Task to carry out.
Can you output every line below, from the one containing "Describe the element at coordinates (136, 110)" down to the one containing "What do you see at coordinates (1227, 422)", both included, as a Markdown table with the columns Row and Line? Skip blank lines and leave the pictures out.

Data shown.
------------------------------

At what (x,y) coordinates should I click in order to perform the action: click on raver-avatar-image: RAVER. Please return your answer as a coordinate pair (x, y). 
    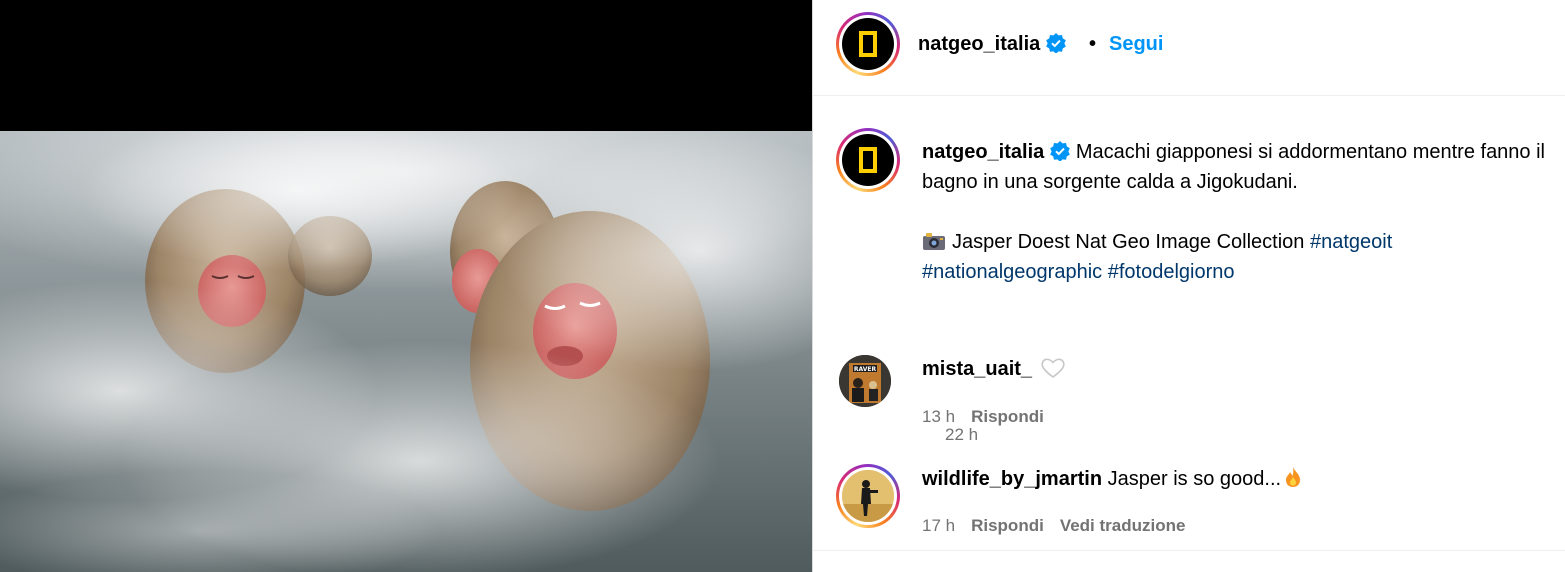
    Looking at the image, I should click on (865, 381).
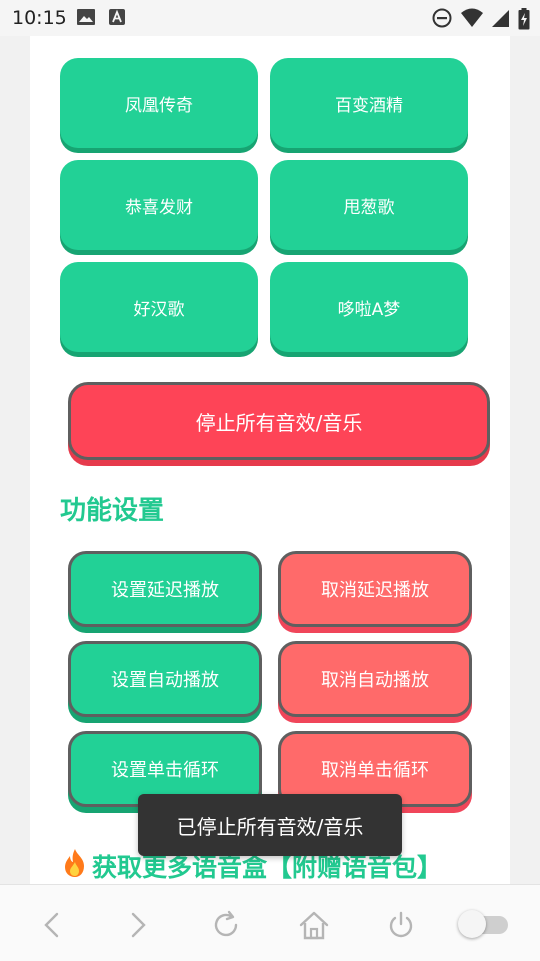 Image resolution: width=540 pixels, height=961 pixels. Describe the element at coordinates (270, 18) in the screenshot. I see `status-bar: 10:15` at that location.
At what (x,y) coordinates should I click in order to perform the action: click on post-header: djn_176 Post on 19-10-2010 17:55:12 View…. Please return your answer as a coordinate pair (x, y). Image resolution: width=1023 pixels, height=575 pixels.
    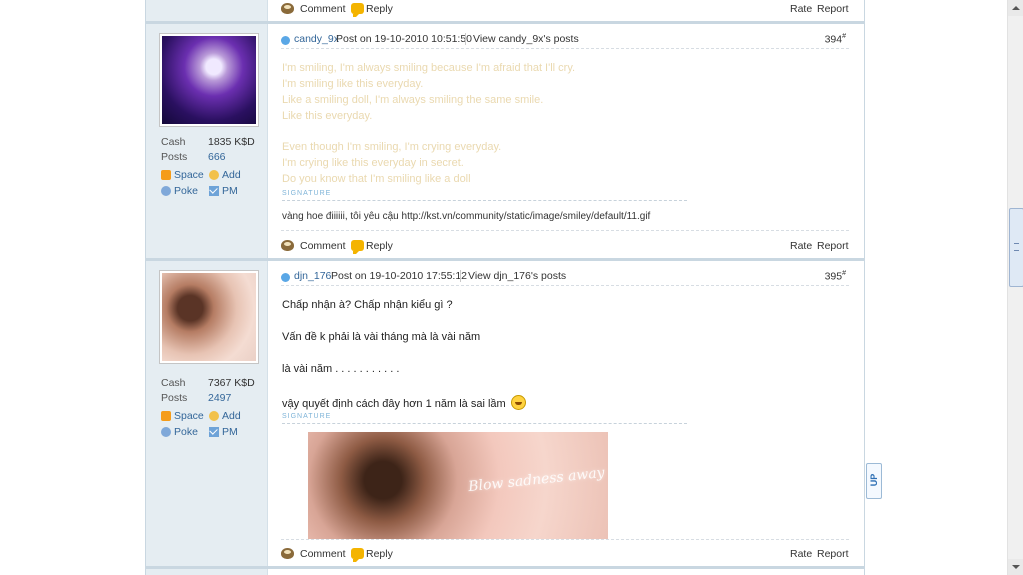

------------------------------

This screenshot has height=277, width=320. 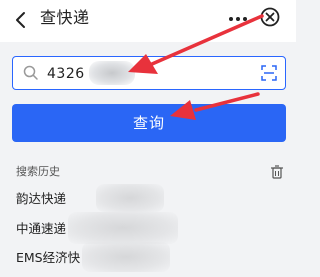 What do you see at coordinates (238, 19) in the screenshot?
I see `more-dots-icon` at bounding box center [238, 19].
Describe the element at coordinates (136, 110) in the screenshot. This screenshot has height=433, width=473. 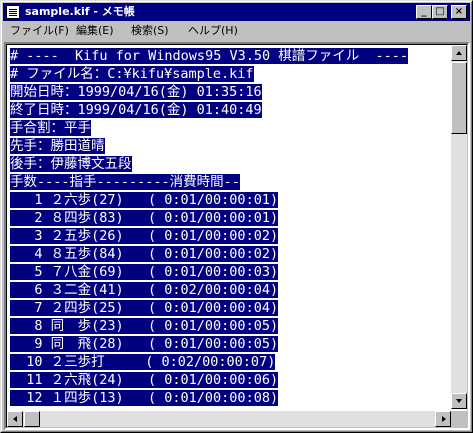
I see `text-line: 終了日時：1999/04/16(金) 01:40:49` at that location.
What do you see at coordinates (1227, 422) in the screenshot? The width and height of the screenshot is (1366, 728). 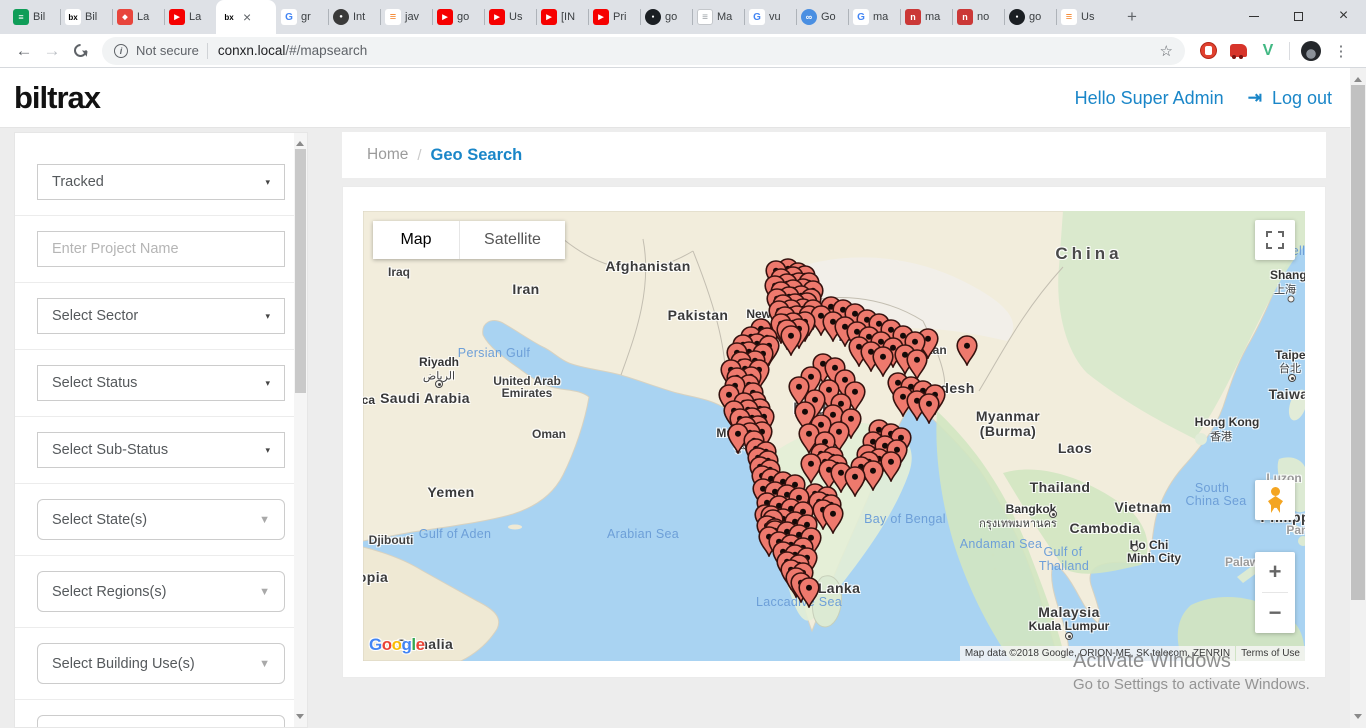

------------------------------

Solution for this exercise.
| Row | Line |
|---|---|
| 1 | Describe the element at coordinates (136, 110) in the screenshot. This screenshot has height=433, width=473.  |
| 2 | I see `text-line: 終了日時：1999/04/16(金) 01:40:49` at that location. |
| 3 | What do you see at coordinates (1227, 422) in the screenshot? The width and height of the screenshot is (1366, 728).  |